The brick plaster look was just alot of sponging, followed by mixing dark reds and browns and painting that for the exposed brick color. Then we applied the mortor lines to the brick, followed by a slight outline of black to make them really pop out. 

Every summer the county contracts a company to come in and paint our stage and give it a really crappy gloss job. It looks great for dance shows, but it is horrible for theatre. We did not paint it at all except for some patching, and that coat has been beaten for a good 6 months. We never really have had a problem with lights on it though.


----------



## Peter (Feb 14, 2005)

hmmm ok, lucky you! there are some days when i want to lay down black carpet! 

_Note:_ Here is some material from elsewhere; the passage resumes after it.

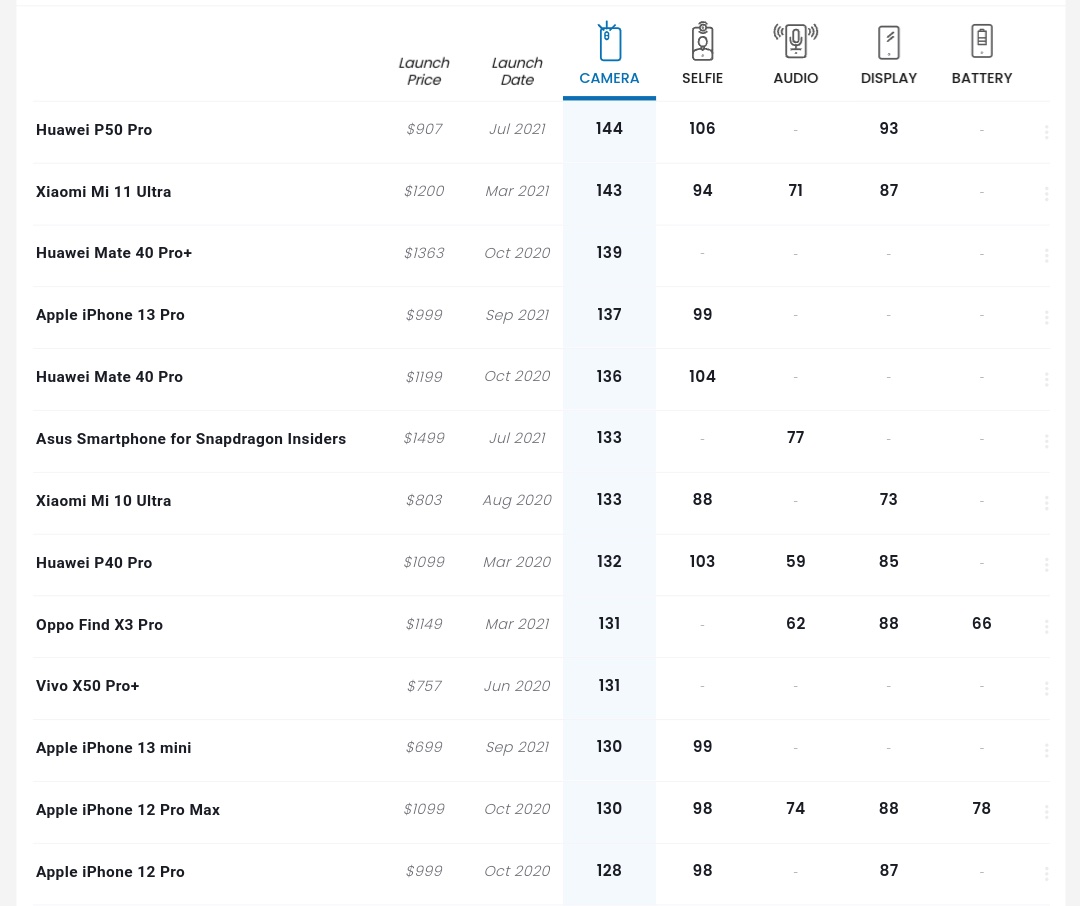Expand options for Oppo Find X3 Pro row

tap(1046, 626)
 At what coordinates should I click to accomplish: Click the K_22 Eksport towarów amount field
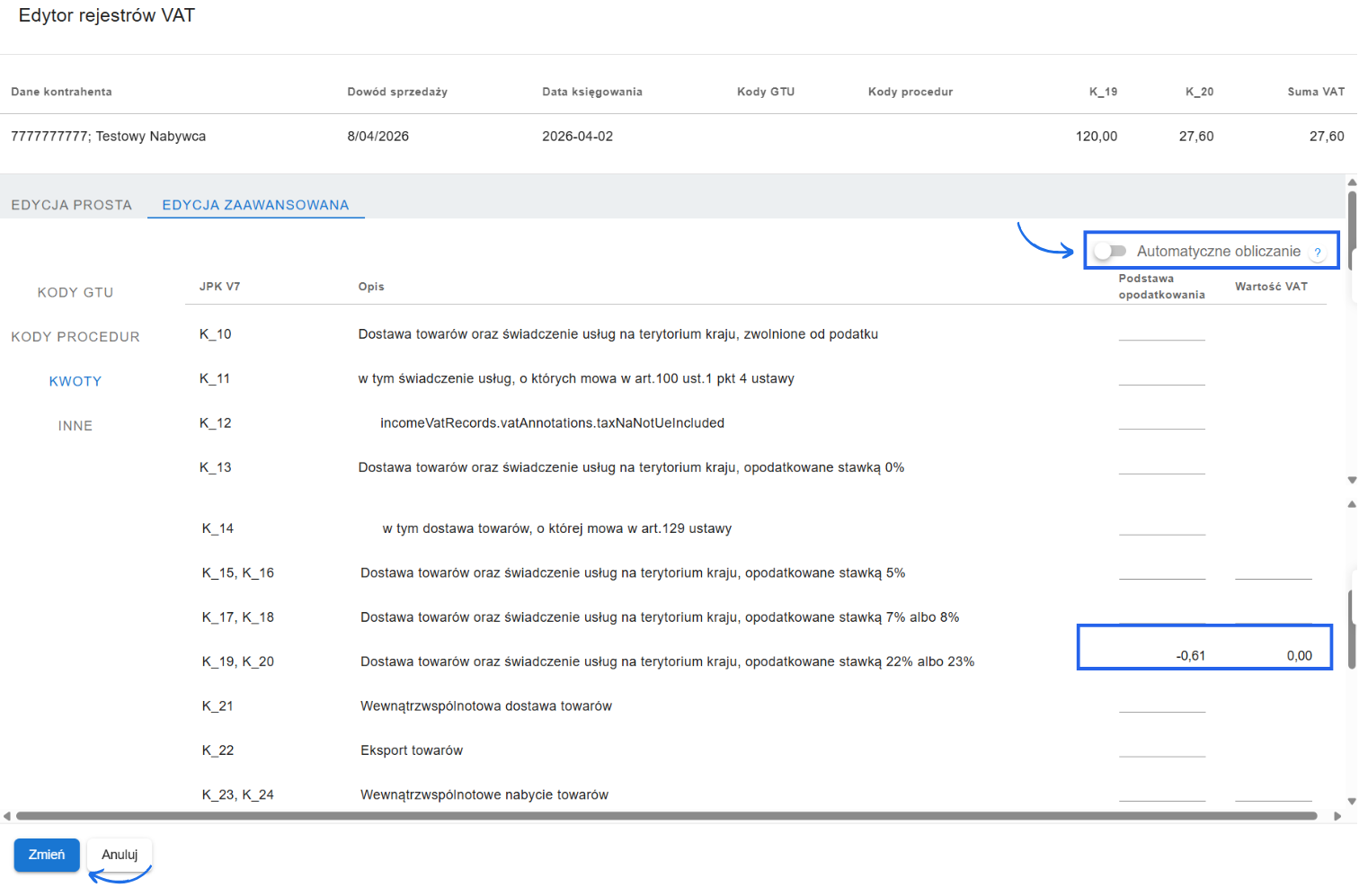tap(1162, 752)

time for me to get some sleep and let other people comment on this thread! good night!


----------



## milan (Mar 9, 2005)

Minion way to break down the set... it really is a run down one.. you make mine look like mansion. as sooon as i can get it downloaded i'll let yall see what have.


----------



## milan (Mar 9, 2005)

I myself am a big fan of details. My problem that I seem to run into is I don't have enough period items to fit in so I tend to leave them out. If it's onstage and the wrong period someone's bound to notice that as well as the empty spaces. 
Here is a link to my alma matter. This is "A Streetcar Named Desire" it was my Capstone show at the University of Oklahoma and the biggest set we had in our thrust space. 

http://www.ou.edu/spacechangers/index.htm

please take a look and feel free to give comments.


----------